サイドから見ると直列6気筒エンジンを載せるに相応しい長さボンネット、ドアとフロントタイヤの間の感覚もたっぷりと取られ、上下に狭いグラスエリア、大きく張り出すリアフェンダー、そして最後に少しキックアップするリアスポイラーと先代のスープラのデザインを大きく踏襲している。一方でボンネット最後部端から少し下がりつつも微妙に後部に向かって上がっていくグラスエリア下端やダブルバブルルーフ、フロントタイヤの中心から後部にオフセットされわずかに下降していくフロントフェンダーの稜線上部、当の処理についてはToyota 2000GTを彷彿とさせる部分がある。

大型エンジンをフロントに搭載し後輪を駆動させる二座の背の低い車という意味では、フロントノーズショートデッキのスポーツカーであり。ともすればアメリカのポニーカーやマッスルカーなどと同じのデザインになってしまう可能性もある。フロント端を可能な限り下部まで下げ、キャビン後方のボディワークを綺麗に絞っていく、そして後輪フェンダーのセンターをゆるやかに前方に連動させることで既存のマッスルカー等のデザインに見えないようになっている。

ボンネットのエアアウトレットはデザイン上のアクセントになっておりこれにより視覚的に、実際のボディよりもフェンダー上部が少し盛り上がっているような雰囲気を狙っていると思われる。

後輪前部のフェンダーラインに設けられたエアインレットはおそらく後輪のブレーキを冷却すると目的だと考えられるが、ドアの部分については製造上の問題で板を分割せざる得ずフェンダーのラインや下部のキャラクターライン、そしてパーティングラインにより従来の車に比べてかなり複雑な構成に見えてしまう。このことが若干造形としての純粋性に対し、視覚的な情報の過多により雑音めいたものに感じられてしまう。本来であればこのドアの部分についても表面は単一のパネルで仕上げ、後輪フェンダーへの連続性を演出したかっただろうことを考えると残念ではある。

まさに別体のパーツではなく後輪のフェンダーの一部として考えるのがデザイナーの意図するところだろうが、おそらくカスタムされる際にラッピングを施したりするなどして完全に別のパーツとして強調される場面も見られる日が来るのではないだろうか。それも少なくない事例でである。例に挙げればAudi R8のサイドブレードなどがそれが当てはまるだろう。
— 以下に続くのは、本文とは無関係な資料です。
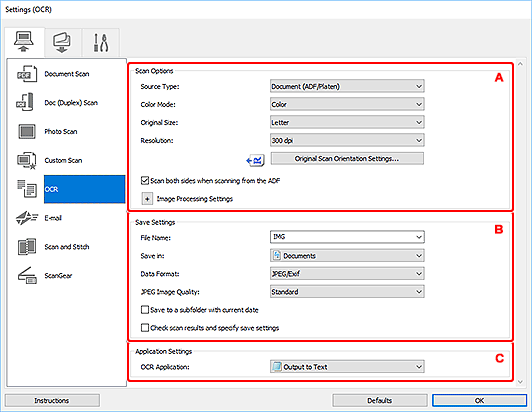Click the Defaults button
The width and height of the screenshot is (532, 412).
[x=380, y=400]
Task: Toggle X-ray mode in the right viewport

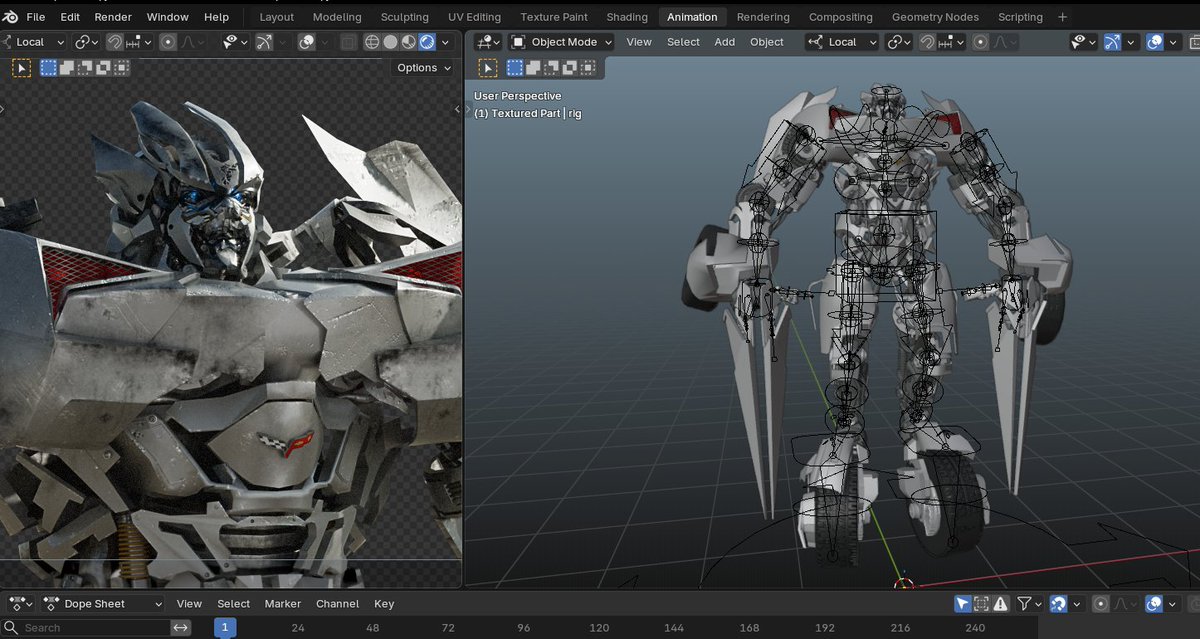Action: pos(1192,41)
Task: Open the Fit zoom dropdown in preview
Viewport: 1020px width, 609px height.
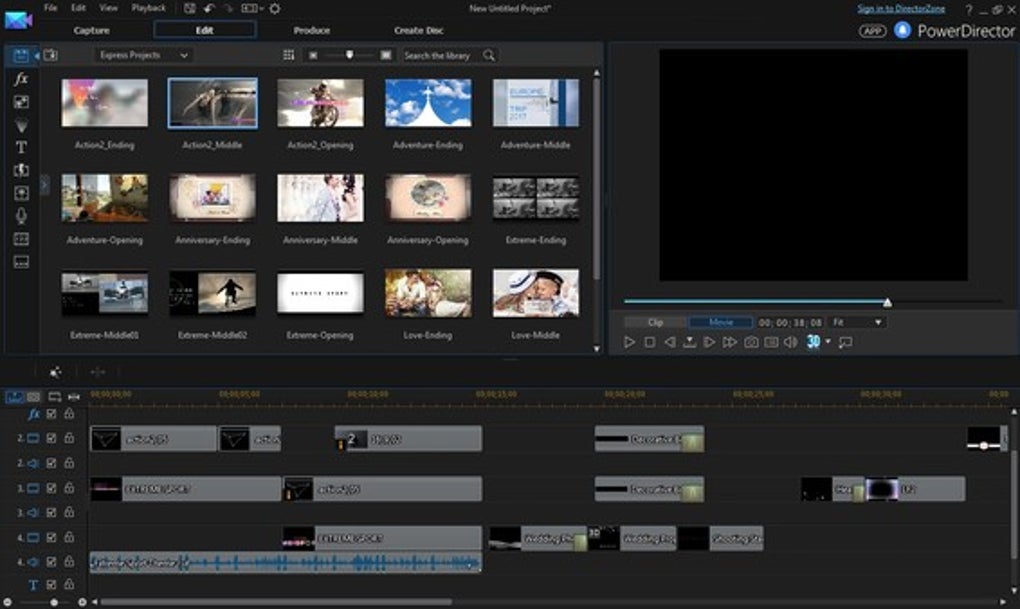Action: point(857,322)
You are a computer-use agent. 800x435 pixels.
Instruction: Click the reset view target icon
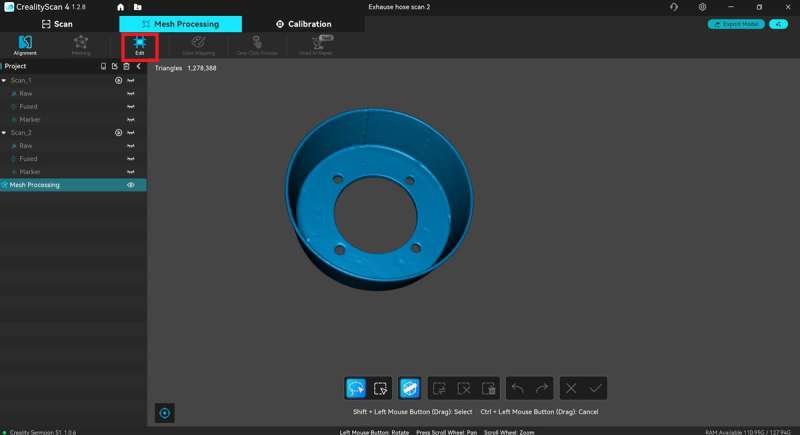click(x=166, y=413)
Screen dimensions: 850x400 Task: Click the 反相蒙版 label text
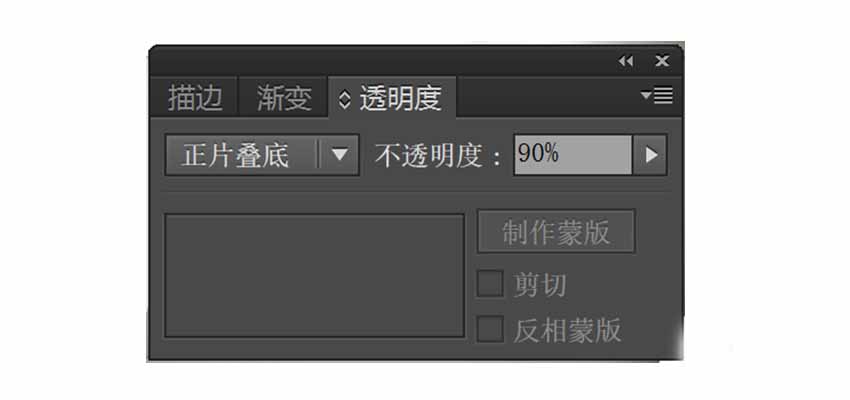click(x=568, y=330)
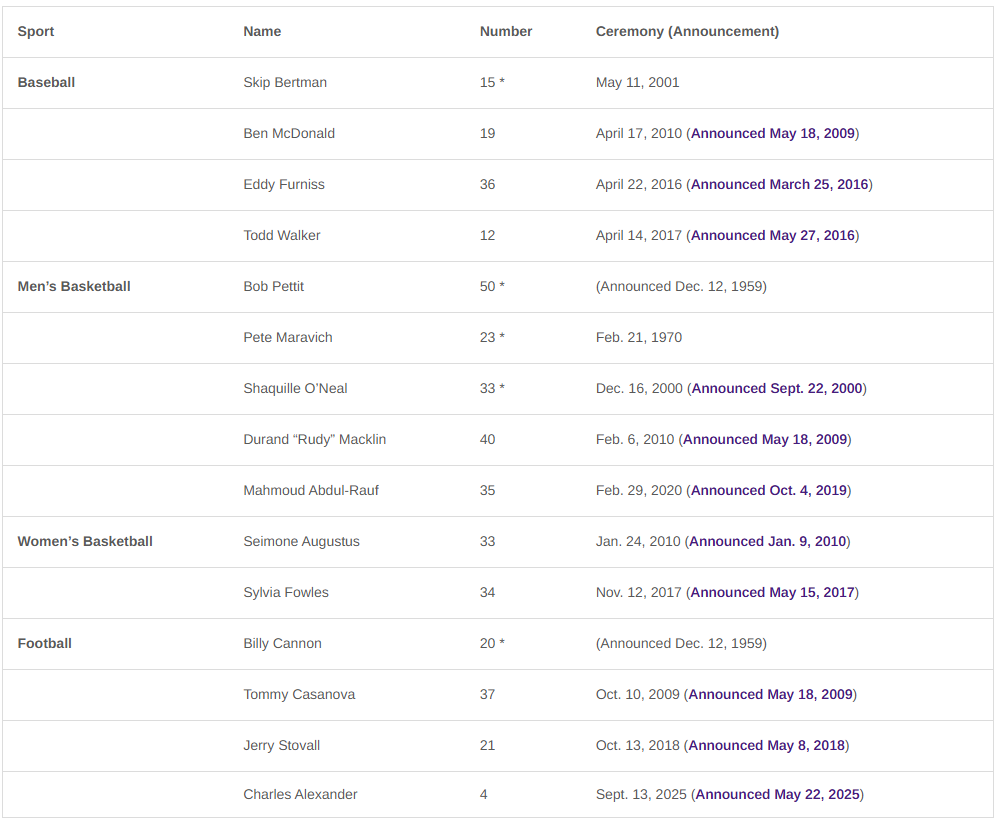This screenshot has height=822, width=997.
Task: Click the 'Women's Basketball' sport label
Action: pos(85,541)
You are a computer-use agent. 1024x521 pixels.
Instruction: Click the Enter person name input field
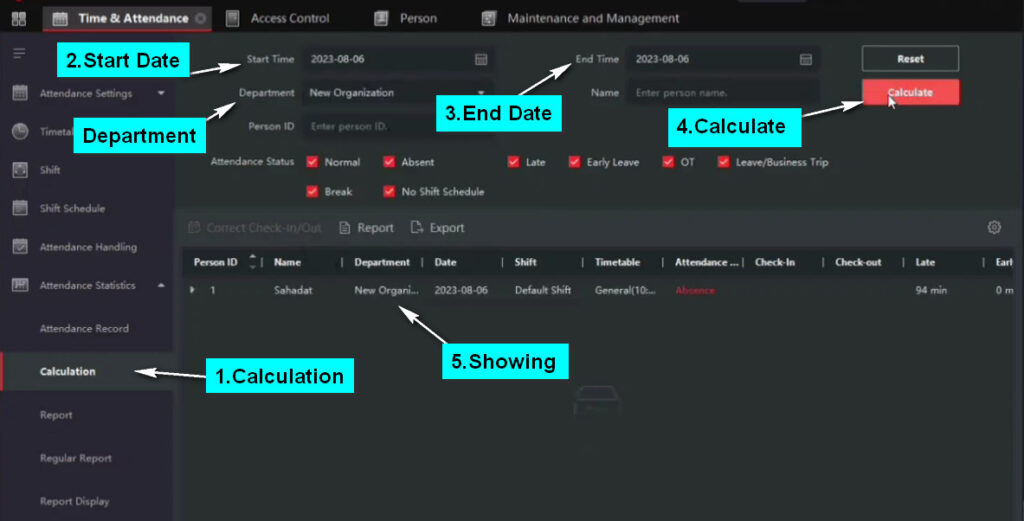(723, 93)
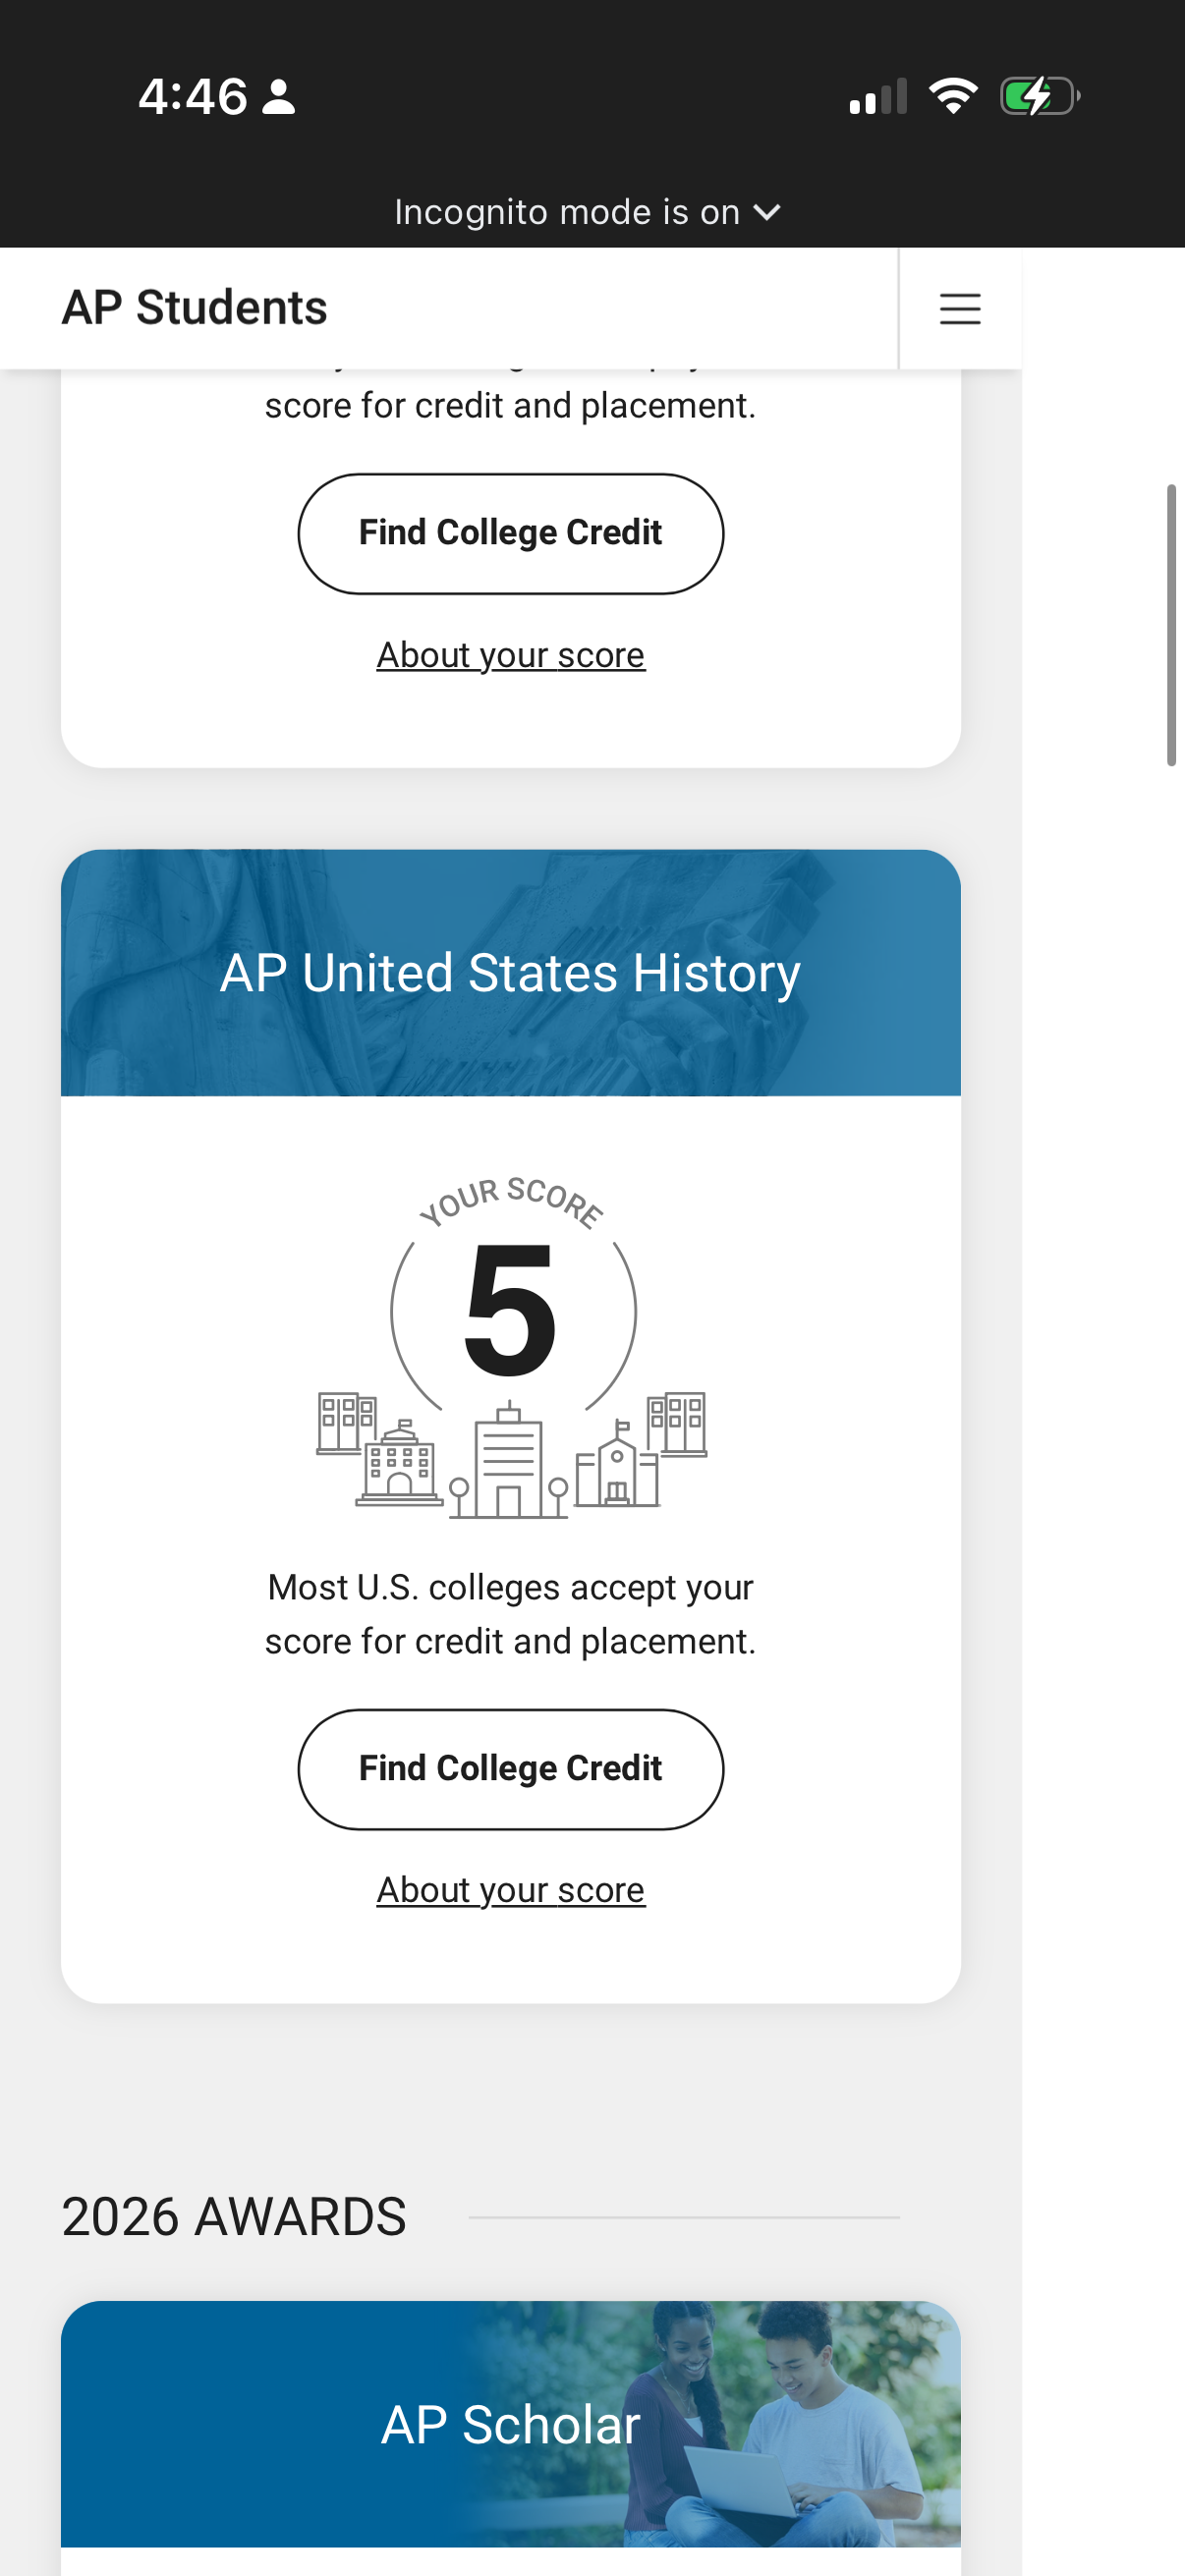Viewport: 1185px width, 2576px height.
Task: Tap the battery charging icon
Action: pyautogui.click(x=1040, y=97)
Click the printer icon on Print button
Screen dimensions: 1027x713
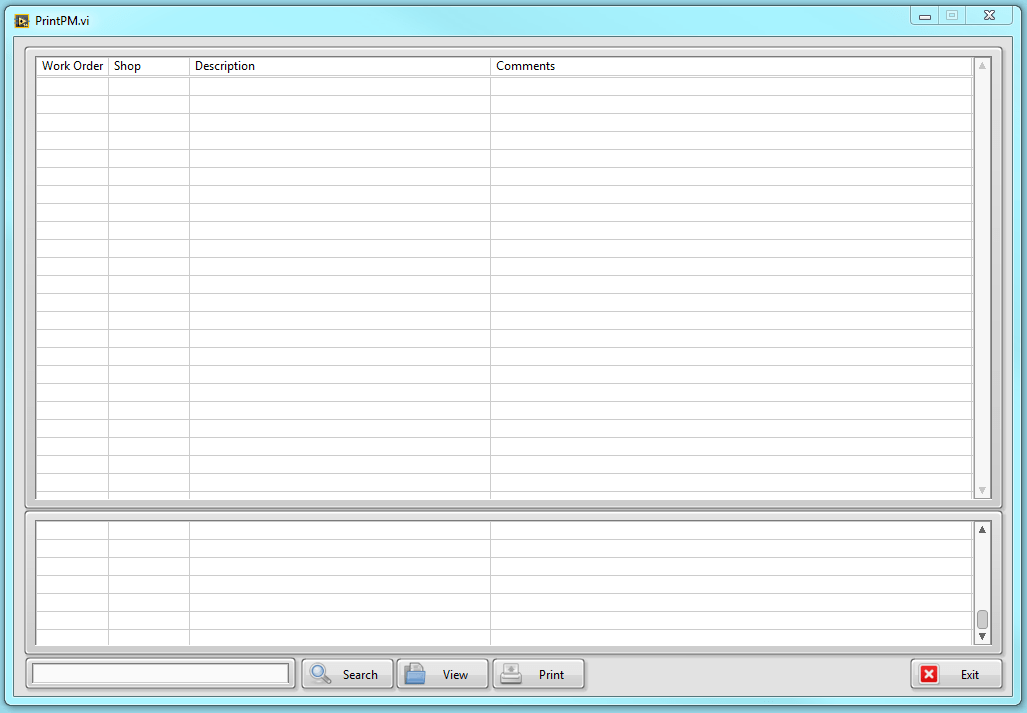(512, 673)
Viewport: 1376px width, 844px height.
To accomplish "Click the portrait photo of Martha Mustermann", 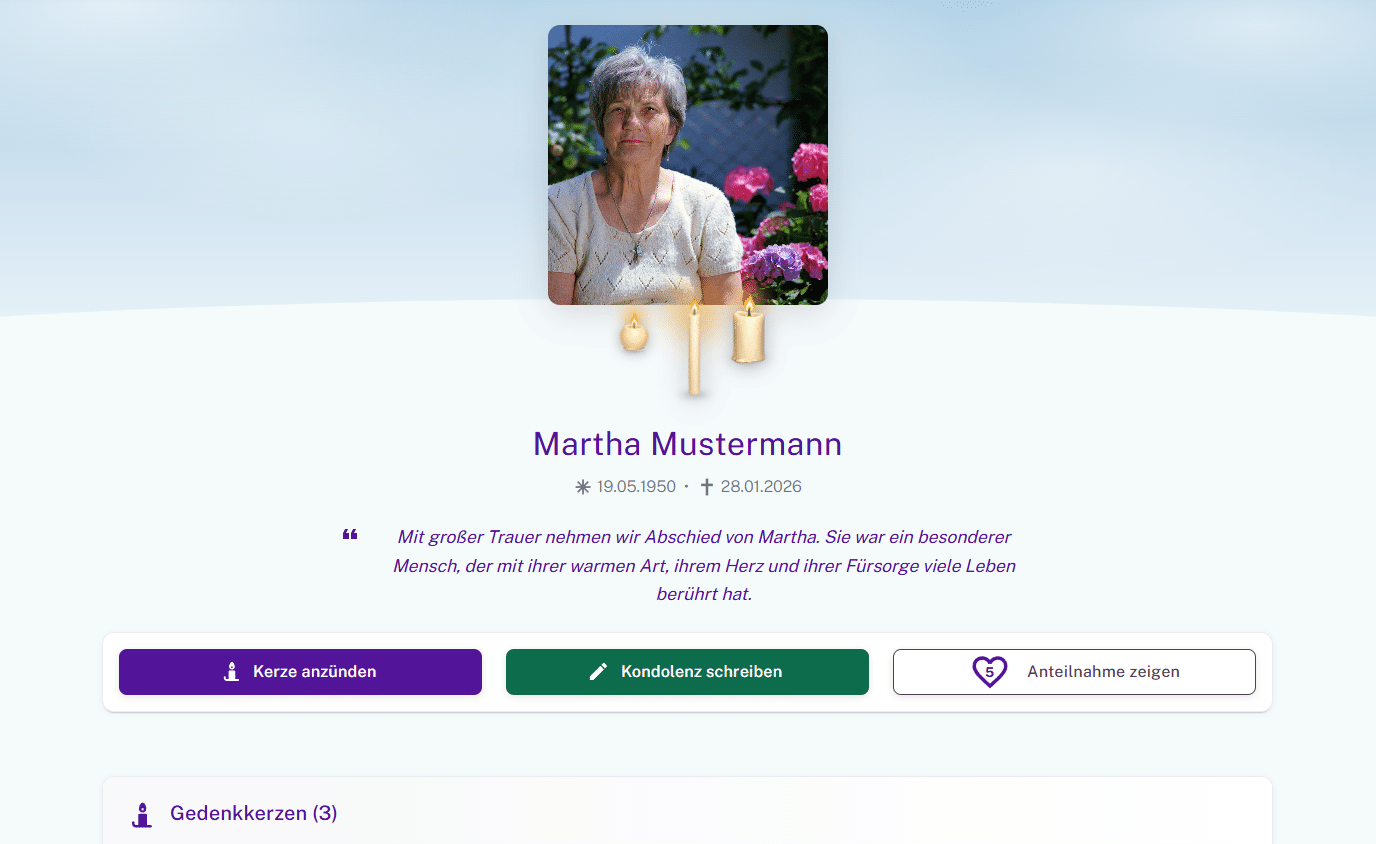I will click(687, 164).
リア側は細いテールランプに個性はない、それどころかLexus車に似てさえいるのは気になるところである。テールランプサイドから大きく張り出したラインは今日のトヨタ車に共通したデザイン要素であり、コンセプトの段階から引き継がれている点である。

そしてスポーツ色を強めるためにディフューザー風にまとめられたリアバンパーはその効果の程は不明であるが、量感あるリアスタイルに適度なケ軽快感を持たせているのは、他のハイパフォーマンスカーと同様である。リアエンドのキックアップしたスポイラーはトランクリッドに張り付けたものではなく、完全に一体で成形されており、洗練ではなくやんちゃ感を強調している。

考えてみればフェンダーの張り出しのラインとこのキックアップしたスポイラーがなければ、Porscheと言われて不思議はないかもしれない。

ドライバーから見たインテリアまさにまんまBMWの設計である。もしここにTOYOTAのエンブレムが備え付けられていなかったら誰もがBMWであると勘違いするだろう。ボンネットから連続するダッシュボード上面。横一列に配置されたエアコンのルーバー 、そしてその上に鎮座する台形のディスプレイ、シフトノブや他の入力インターフェースについても誰が見てもBMWが設計したとしか思えない形状と配置である。

インテリアに関してはもっと積極的に差別化を図るためにトヨタ側で手を入れてもよかったんじゃないかと思えるが、基本的には電装系自体が BMWのシステムを使っているので、末端のコントローラー等についてもその操作方法や作法についてはあまり変えることが出来ず、なおかつコンポーネント自体の設計を変更するメリットがあまりないと考えると、これはこれでいいのかもしれない。

少し古典的な色合いでまとめられているが、もしかしたらカタログにはもっと明るい配色なども用意されているかもしれない。エクステリアのやんちゃ具合との違いについて若干の違和感を覚えてしまう。

エンジンルームの景色もまんまBMWの設計である。 中央にBMWのストレートシックスが鎮座し、エンジンカバーはToyota独自のものが据え付けられている。フロントストラットタワーはアルミダイカスト製で近年の技術的トレンドを押さえている。現在公開されている画像は少ないが、細部を見るとまだまだアップデートできる拡張性を有しているように見えるのは邪推だろうか。

全体としてリアフェンダー周りの造形をしっかりと強調したことにより、サイドウィンドウより前側の形状が相対的にのびやかに見え、この前後のコントラストが基本的なレイアウトの関係を超えるダイナミック感を実現しているものと思う。

各部のデザイン要素は「やんちゃ感」を盛り込みながら、微妙に抑制することで新たな個性を獲得としているが、形状が複雑でデザインについて賛否両論はあると思うがこのような挑戦的なデザインを行ったという意味においては高く評価したい。